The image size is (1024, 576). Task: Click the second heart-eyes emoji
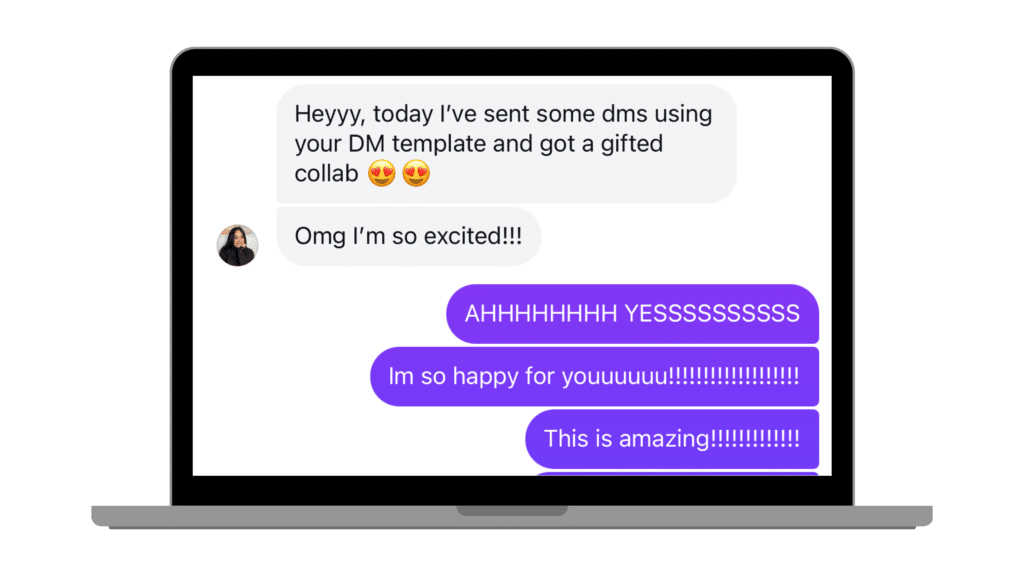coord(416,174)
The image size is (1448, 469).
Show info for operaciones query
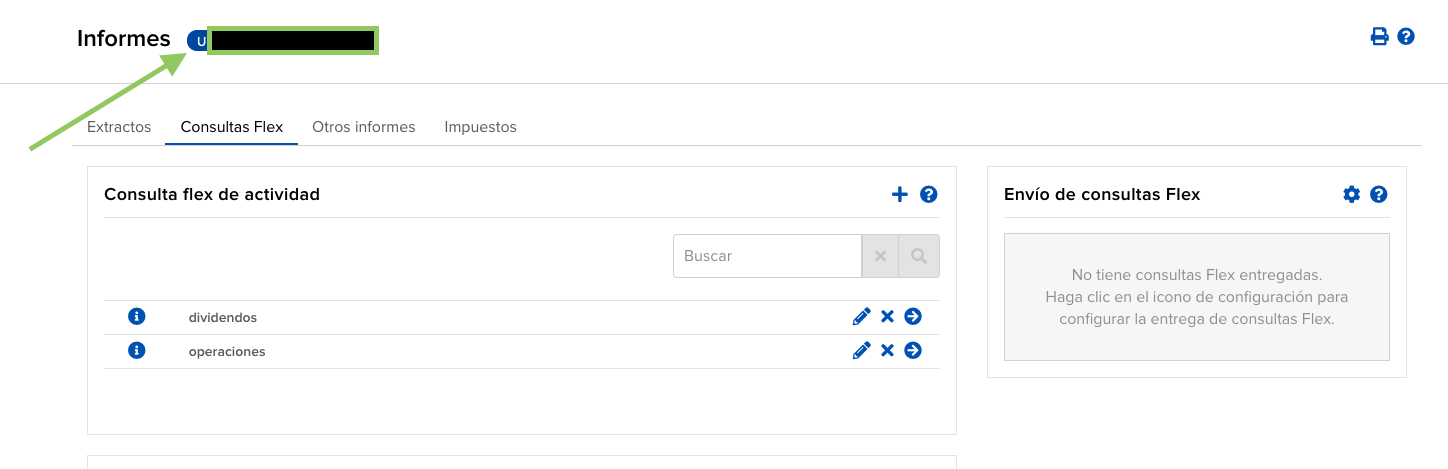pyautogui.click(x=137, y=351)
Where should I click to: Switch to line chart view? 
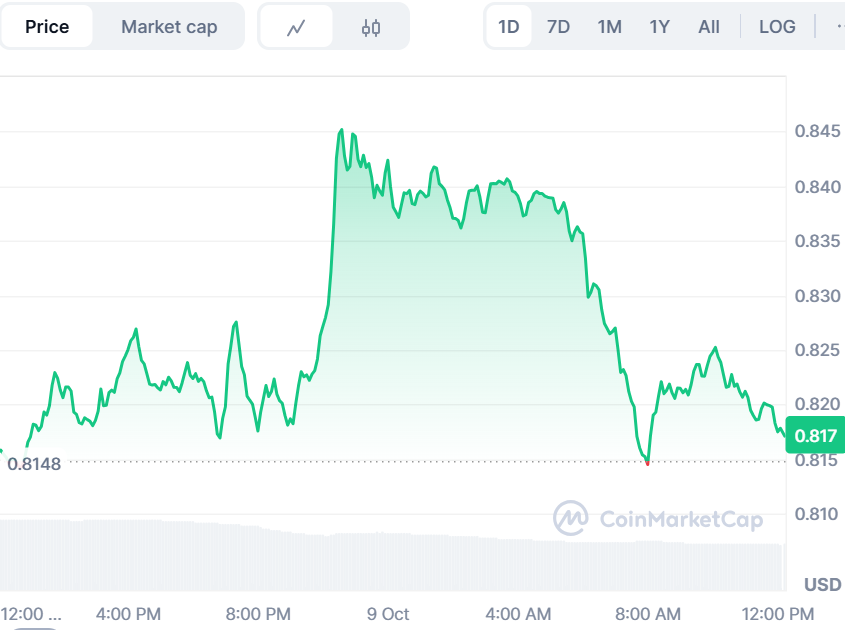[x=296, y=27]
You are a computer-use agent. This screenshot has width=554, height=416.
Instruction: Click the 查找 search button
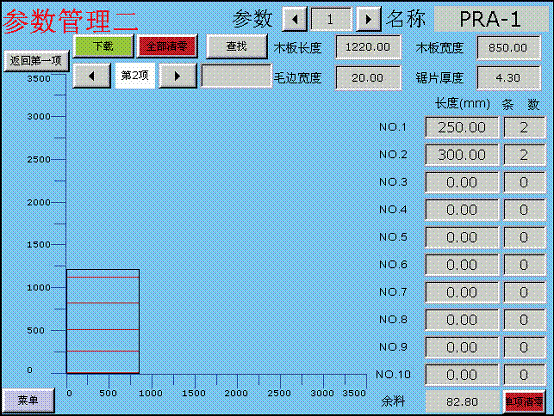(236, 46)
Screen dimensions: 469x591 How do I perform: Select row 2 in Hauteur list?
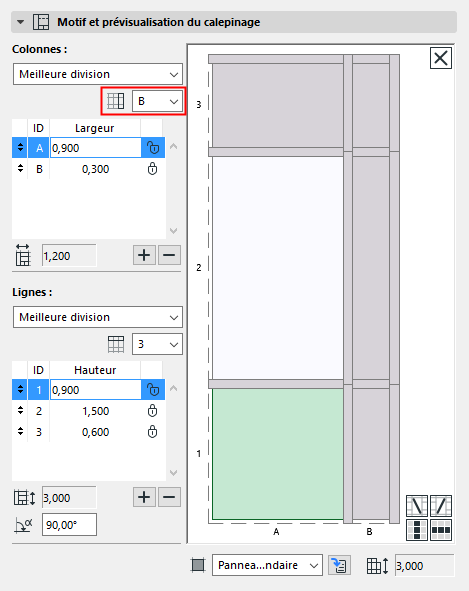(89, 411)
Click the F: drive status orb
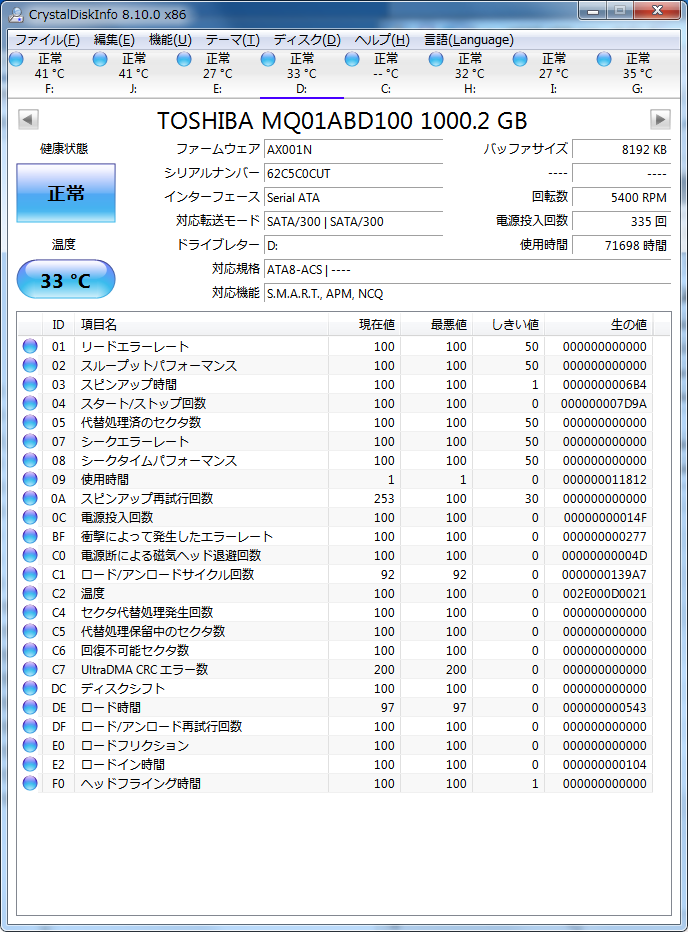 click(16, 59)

########

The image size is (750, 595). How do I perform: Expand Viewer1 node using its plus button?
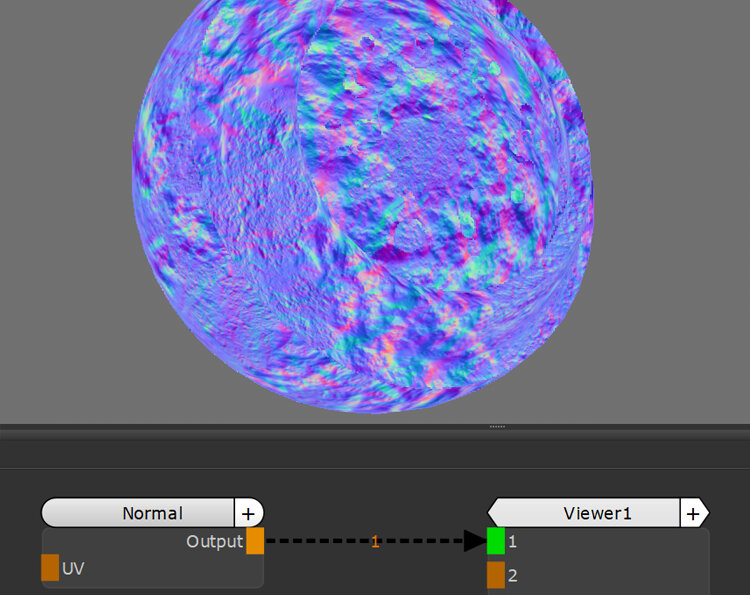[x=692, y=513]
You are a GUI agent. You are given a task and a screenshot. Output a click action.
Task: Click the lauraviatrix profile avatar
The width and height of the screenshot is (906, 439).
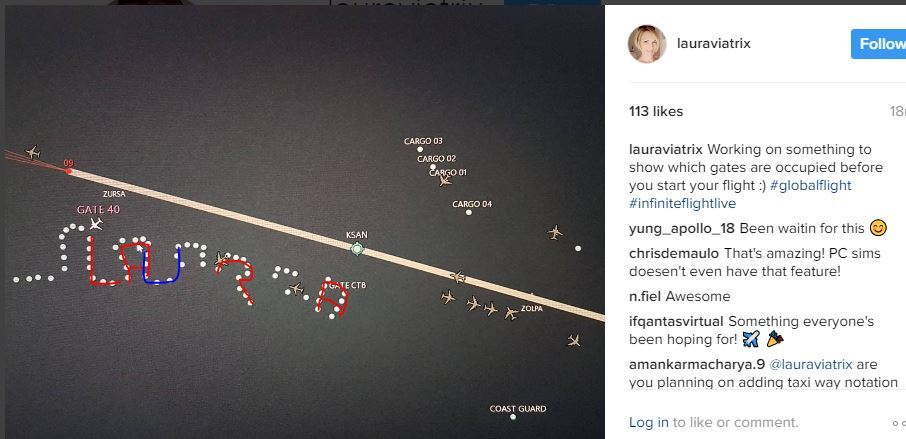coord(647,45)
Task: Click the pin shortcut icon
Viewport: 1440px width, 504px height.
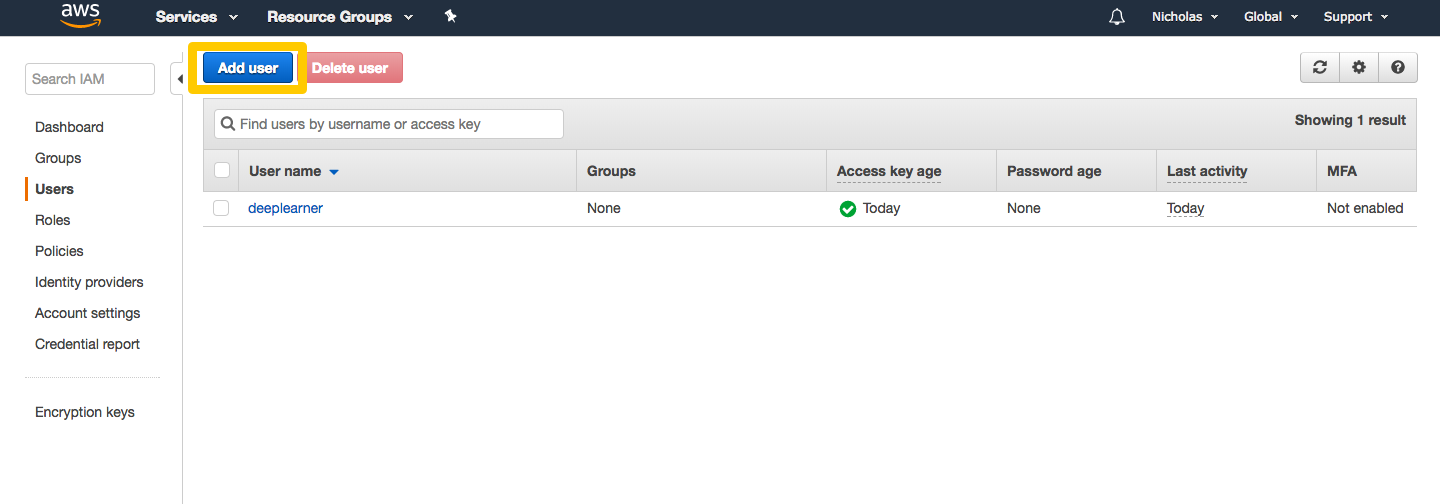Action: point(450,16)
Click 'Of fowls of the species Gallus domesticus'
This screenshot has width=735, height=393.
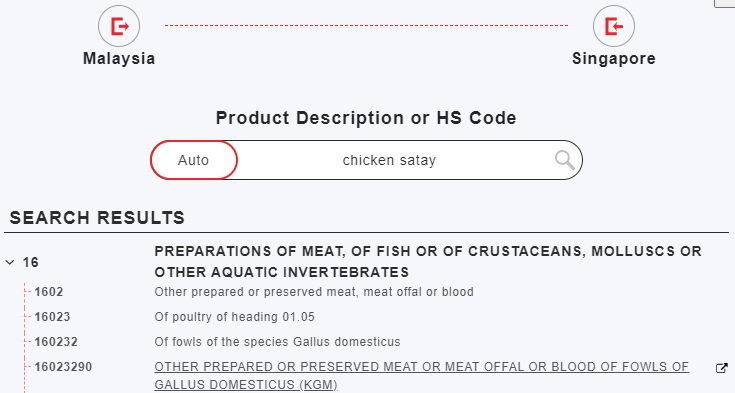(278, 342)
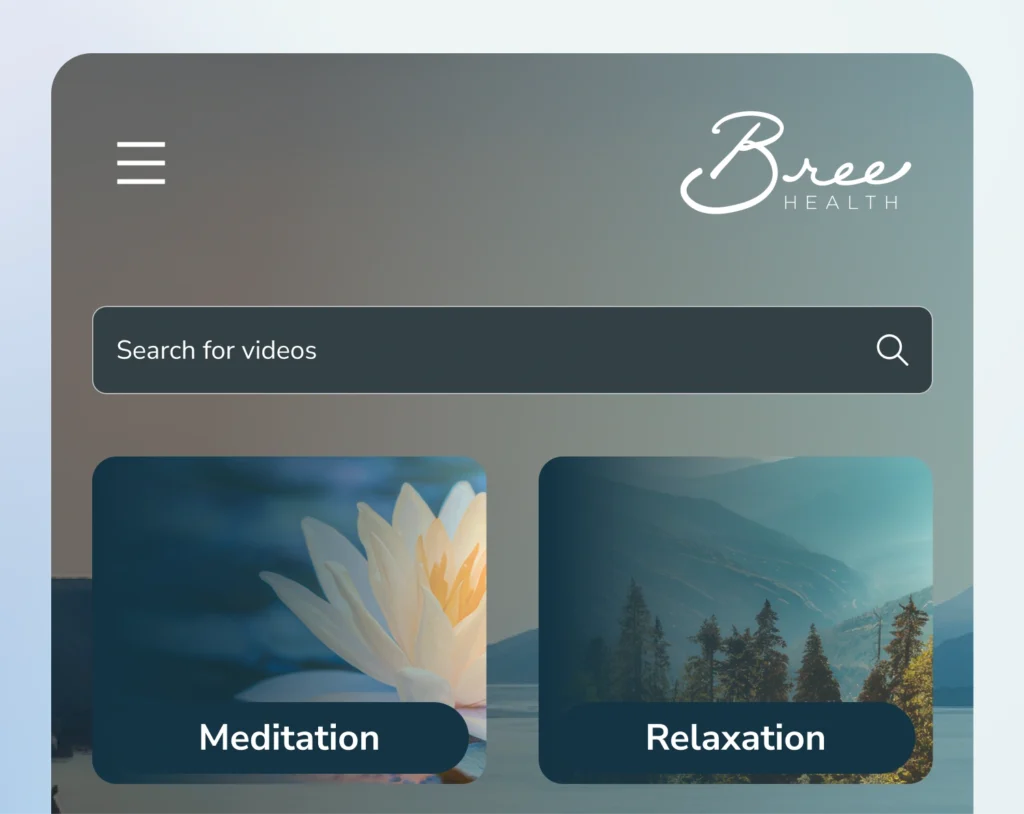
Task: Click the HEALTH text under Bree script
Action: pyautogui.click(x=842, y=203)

########

* _WORK REQUEST_
From the entries above, copy out every line where the string "agent" appears.

* _OUTPUT_
You are a computer-use agent. This screenshot has width=554, height=416.
You are a GUI agent. You are given a task and a screenshot. Output a click action.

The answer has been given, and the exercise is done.